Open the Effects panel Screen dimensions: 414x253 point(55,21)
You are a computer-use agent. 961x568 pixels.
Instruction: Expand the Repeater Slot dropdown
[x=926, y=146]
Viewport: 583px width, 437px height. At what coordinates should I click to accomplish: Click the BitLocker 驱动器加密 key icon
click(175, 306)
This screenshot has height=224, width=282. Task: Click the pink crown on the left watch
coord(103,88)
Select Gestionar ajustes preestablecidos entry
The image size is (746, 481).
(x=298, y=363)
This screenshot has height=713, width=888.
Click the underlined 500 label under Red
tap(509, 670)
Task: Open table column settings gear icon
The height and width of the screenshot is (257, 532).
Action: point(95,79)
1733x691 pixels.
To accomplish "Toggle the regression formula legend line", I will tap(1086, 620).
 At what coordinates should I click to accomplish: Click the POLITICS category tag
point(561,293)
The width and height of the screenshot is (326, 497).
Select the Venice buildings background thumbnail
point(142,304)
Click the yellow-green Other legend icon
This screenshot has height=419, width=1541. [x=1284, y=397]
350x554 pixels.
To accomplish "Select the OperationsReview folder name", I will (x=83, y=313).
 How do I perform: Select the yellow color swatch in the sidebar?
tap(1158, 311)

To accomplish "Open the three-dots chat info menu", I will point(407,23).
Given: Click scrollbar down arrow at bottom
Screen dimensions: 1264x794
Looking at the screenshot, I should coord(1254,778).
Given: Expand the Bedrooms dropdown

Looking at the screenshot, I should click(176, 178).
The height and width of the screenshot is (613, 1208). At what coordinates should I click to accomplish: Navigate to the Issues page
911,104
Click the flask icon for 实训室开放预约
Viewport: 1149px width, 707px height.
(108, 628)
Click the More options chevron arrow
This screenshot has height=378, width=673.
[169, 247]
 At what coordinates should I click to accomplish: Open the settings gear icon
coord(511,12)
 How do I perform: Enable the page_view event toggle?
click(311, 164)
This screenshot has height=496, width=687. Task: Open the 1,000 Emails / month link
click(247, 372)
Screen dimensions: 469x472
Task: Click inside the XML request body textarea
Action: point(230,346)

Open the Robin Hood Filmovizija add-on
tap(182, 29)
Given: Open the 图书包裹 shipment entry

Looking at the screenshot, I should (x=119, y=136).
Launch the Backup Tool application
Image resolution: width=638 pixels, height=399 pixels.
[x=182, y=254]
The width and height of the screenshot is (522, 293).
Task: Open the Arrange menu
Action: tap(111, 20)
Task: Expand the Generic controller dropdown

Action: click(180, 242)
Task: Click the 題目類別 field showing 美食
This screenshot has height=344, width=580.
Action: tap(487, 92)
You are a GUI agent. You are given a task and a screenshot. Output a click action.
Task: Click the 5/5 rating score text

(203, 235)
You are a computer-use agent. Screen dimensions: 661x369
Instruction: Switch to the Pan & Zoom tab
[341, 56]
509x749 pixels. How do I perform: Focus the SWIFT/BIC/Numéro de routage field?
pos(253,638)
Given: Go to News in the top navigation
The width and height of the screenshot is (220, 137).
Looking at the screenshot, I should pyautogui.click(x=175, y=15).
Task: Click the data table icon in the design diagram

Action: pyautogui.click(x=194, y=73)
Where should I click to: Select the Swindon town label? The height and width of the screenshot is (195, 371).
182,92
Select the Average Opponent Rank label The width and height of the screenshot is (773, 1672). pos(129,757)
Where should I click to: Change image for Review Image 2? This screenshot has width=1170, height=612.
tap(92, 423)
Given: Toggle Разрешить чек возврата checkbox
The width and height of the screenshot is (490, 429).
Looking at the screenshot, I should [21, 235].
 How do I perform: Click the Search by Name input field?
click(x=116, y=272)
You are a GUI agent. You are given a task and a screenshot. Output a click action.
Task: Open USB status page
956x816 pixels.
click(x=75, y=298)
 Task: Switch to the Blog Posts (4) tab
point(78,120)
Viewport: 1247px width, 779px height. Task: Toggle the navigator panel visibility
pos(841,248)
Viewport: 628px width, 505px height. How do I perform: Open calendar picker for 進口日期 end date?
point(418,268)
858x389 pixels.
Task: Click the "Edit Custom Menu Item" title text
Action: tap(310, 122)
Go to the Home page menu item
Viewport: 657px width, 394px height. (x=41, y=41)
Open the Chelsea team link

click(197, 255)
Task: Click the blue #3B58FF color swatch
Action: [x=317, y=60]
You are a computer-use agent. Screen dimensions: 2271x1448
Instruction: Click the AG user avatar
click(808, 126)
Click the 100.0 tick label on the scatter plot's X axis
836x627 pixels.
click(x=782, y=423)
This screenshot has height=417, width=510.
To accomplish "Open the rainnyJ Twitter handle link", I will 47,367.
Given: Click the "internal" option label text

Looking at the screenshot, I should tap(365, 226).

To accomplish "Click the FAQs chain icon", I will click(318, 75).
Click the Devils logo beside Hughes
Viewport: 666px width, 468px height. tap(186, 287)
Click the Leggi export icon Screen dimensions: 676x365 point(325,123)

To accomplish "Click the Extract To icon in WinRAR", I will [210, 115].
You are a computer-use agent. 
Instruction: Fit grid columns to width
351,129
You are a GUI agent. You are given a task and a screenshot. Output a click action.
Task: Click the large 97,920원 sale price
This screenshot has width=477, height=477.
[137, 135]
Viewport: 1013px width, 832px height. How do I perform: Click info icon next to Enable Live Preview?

────────────────

What is required -
Lines wanted from the listing above: the line with "Viewport: 583px width, 437px" up to and including the line with "The width and height of the screenshot is (326, 497).". Please write them out exactly, adding nothing else.

Solution to this problem -
Viewport: 583px width, 437px height. At what coordinates should I click to accomplish: Click the BitLocker 驱动器加密 key icon
click(175, 306)
This screenshot has height=224, width=282. Task: Click the pink crown on the left watch
coord(103,88)
Select Gestionar ajustes preestablecidos entry
The image size is (746, 481).
(x=298, y=363)
This screenshot has height=713, width=888.
Click the underlined 500 label under Red
tap(509, 670)
Task: Open table column settings gear icon
The height and width of the screenshot is (257, 532).
Action: point(95,79)
1733x691 pixels.
To accomplish "Toggle the regression formula legend line", I will tap(1086, 620).
 At what coordinates should I click to accomplish: Click the POLITICS category tag
point(561,293)
The width and height of the screenshot is (326, 497).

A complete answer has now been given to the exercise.